• _TASK SET_:
(A) Answer these questions about the forum thread on visiting Magic Kingdom:
(i) Where is the original poster staying?
(ii) Which days does www.touringplans.com name as the best for Magic Kingdom?
(iii) At what time of day does one reply say no FastPasses will be left?
(B) In the forum thread on visiting Magic Kingdom, switch "fast passes" to "ride reservations" and write out the passage starting at "## Big Matt" and ending at "them on line.".
(C) Resume the forum thread about the best day to visit Magic Kingdom from the point where it stops.

• _SELECTED PASSAGE_:
^^^^^^^^
# Best Day of Week to Visit Magic Kingdom ?



## 22go

We are headed to Magic Kingdom in a few weeks and will only go to the park one day.  Is there a best day of the week to attend Magic Kingdom where the crowds may be a little lighter? Does anyone know where we could purchase a single day ticket without standing on line in the park?  We are staying at the Grande Vista but they only sell 3 day or more passes - same as AAA. Thanks!


----------



## Big Matt

Go any day of the week when there aren't early extra magic hours.  That is when any Disney resort guest can get in an hour early.  It makes it crowded, uses up the fast passes, and just plain stinks for everyone else.  

Here is the calendar.  Just type in the dates when you want to go.  

http://disneyworld.disney.go.com/calendars/?asmbly_startDate=20090703&asmbly_endDate=20090713

For tickets, you can buy single day tickets at any Disney Resort or at the tickets and transportation center.  You can also just buy them on line.


----------



## rickandcindy23

Free info at www.touringplans.com:
Monday and Wednesday are the best days for Magic Kingdom.  Get there at 8:30, Main Street USA, for your best chance of hitting the popular rides with no waits. 

I subscribe to that site, but they have the crowd calendar free for a few weeks.  It's like $8.95 for a year, and it's well worth it for the touring plans.  This is the site owned by the guy that writes the Unofficial Guide to Disneyworld.


----------



## ldanna

In July, everyday is full. But, if you arrive early, you will be able to go to the most wanted attractions with just a few minutes in line. 

Program yourself: if Magic Kingdom will open at 9am, you have to arrive at the parking lot at 8:30am. It will take at least 30 minutes from the moment you park your car, get the tram, then the monorail or the boat, clear security and finally enter the park.

Once you enter the park, cross it and go as far away as possible from the entrace, people usually start their day at MK near Main Street. Go to Pirates of os the Caribean, Splash Mountain, Thunder Mountain, or even Space Mountain (oposite the others if you check the map).

Use FastPass, it helps a lot. But at 4 or 5pm, there will be no FastPasses left, keep this on your mind.

If you arrive early, you will have lunch at 12pm, wich means you will be able to grab a table at any restaurant. After 1pm, you will seat on the floor.

Don't forget to check with your kids where they want to go


----------



## rickandcindy23

Good advice from Idanna.
^^^^^^^^
• _PROVIDED INFORMATION_:
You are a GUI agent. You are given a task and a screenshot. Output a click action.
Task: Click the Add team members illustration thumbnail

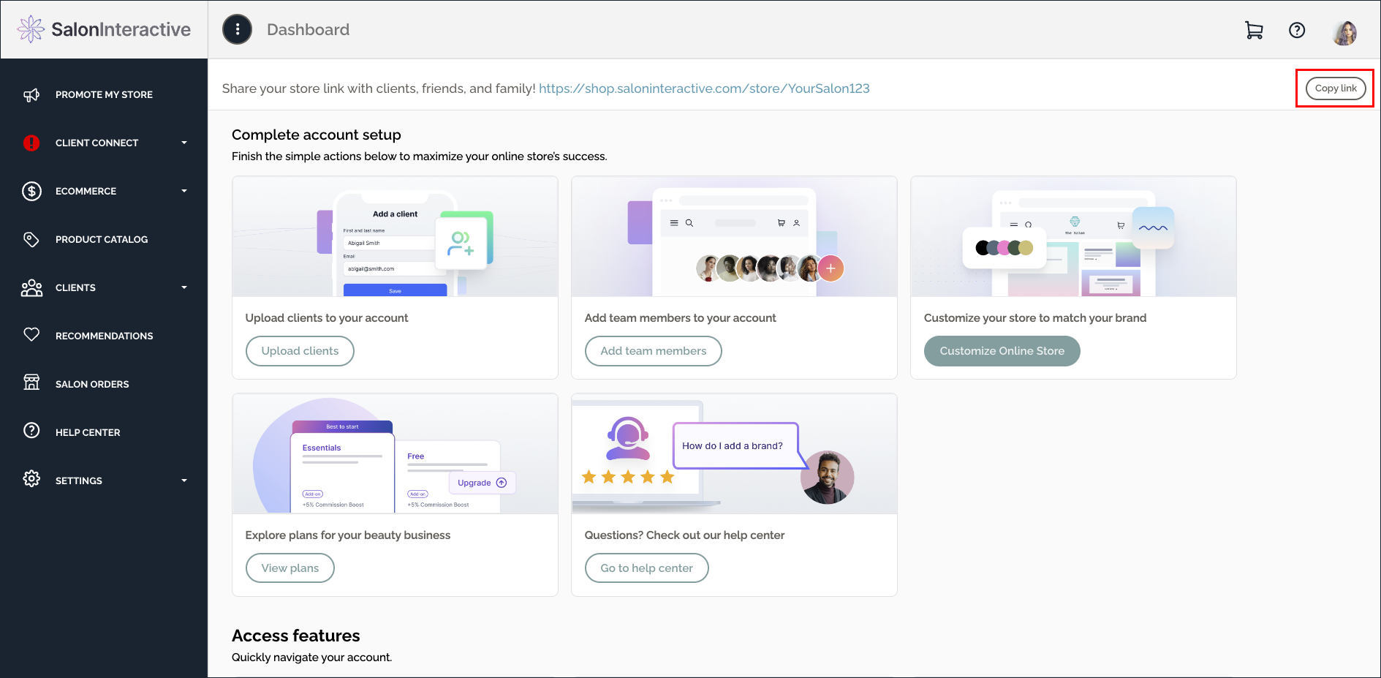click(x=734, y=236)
^^^^^^^^
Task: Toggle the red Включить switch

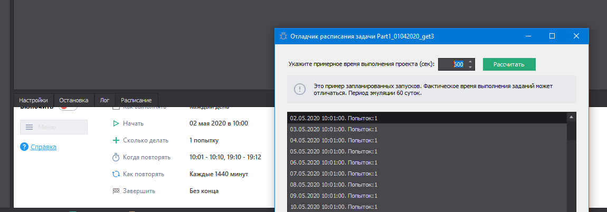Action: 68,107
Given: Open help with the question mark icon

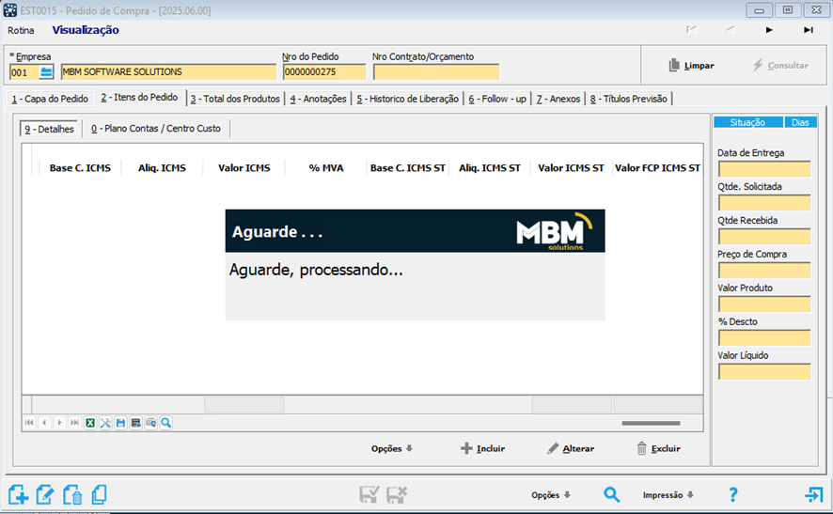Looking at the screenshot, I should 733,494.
^^^^^^^^
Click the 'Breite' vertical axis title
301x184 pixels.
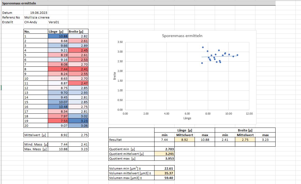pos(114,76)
^^^^^^^^
• _RESPONSES BY TASK_:
(A)
(i) The Grande Vista.
(ii) Monday and Wednesday.
(iii) At 4 or 5pm.

(B)
## Big Matt

Go any day of the week when there aren't early extra magic hours.  That is when any Disney resort guest can get in an hour early.  It makes it crowded, uses up the ride reservations, and just plain stinks for everyone else.  

Here is the calendar.  Just type in the dates when you want to go.  

http://disneyworld.disney.go.com/calendars/?asmbly_startDate=20090703&asmbly_endDate=20090713

For tickets, you can buy single day tickets at any Disney Resort or at the tickets and transportation center.  You can also just buy them on line.

(C)
About Fast Passes:  Even though they have a time printed, you can go after that time, but not before.  So the time doesn't really expire, as the pass would make you think.  It will say something like Return between 1:05-3:05, but if you return at 8:30, they still welcome you.  There are also times on the Fast Passes that say when you are eligible for another Fast Pass.  I recommend getting more as soon as you can.  

I would still be through the turnstiles by 8:30.  That means parking at 8:00.


----------



## Swice

*Just know*

Just understand that the "Magic Kingdom" is the most crowded park at Walt Disney World everyday.    Even during the "slow" months, there will be lines at the Magic Kingdom (especially in Fantasyland where you'll find "Peter Pan's Flight," "Snow White's Adventures," "Dumbo," and "Pooh").    

Epcot has the attractions that "move" the lines the fastest.


----------



## vkrn

At www.touringplans.com click on free sample plans.  I used this when I went the last time. Good information, IMHO
http://www.touringplans.com:/tp2/UG2_index.php?PageID=16


----------



## littlestar

From my personal experience, Saturday's are always crowded. Also, the Extra Magic hours (Disney resort guest) days are more crowded.


----------



## Redrosesix

littlestar said:


> From my personal experience, Saturday's are always crowded. Also, the Extra Magic hours (Disney resort guest) days are more crowded.



I totally agree with this, Saturdays are always crowded even in the slow weeks -- remember these are days that local residents have available to use their Annual Passes.  Sundays are also usually more crowded at MK than weekdays, partly because they usually have evening EMH.

By the way, if we are there in time for rope drop (about 8:30, so you need to be go through the parking tolls by 8 am) we usually get more rides done in the am than we do in the rest of the day put together.  We immediately hop on the train and go to the first stop at Frontierland.


----------



## JimIg23

We were just there, went to MK on Sat and Tues, Tues was less crowded, but it could have been a fluke.  Tues was still crowded and long lines.  

I dont know if your heart is set on disney, but for about $99 pp you can get a 7 day pass to universal instead, you can go a couple of days a few hours at a time.


----------



## JimC

Space Mountain is closed until mid November.  Hall of Presidents just reopened.  We had a preview of it last week.  The show is spectacular.

The busiest days at MK are weekends and days with Extra Magic Hours - EMH (In July early hours are on Tuesday and Thursday and late hours are Sunday and Friday).  This month I would go to MK early on Monday or Wednesday.  How to tour depends on ages of children (if any) and your interests.

Tickets can be purchased on-line at Disney's site.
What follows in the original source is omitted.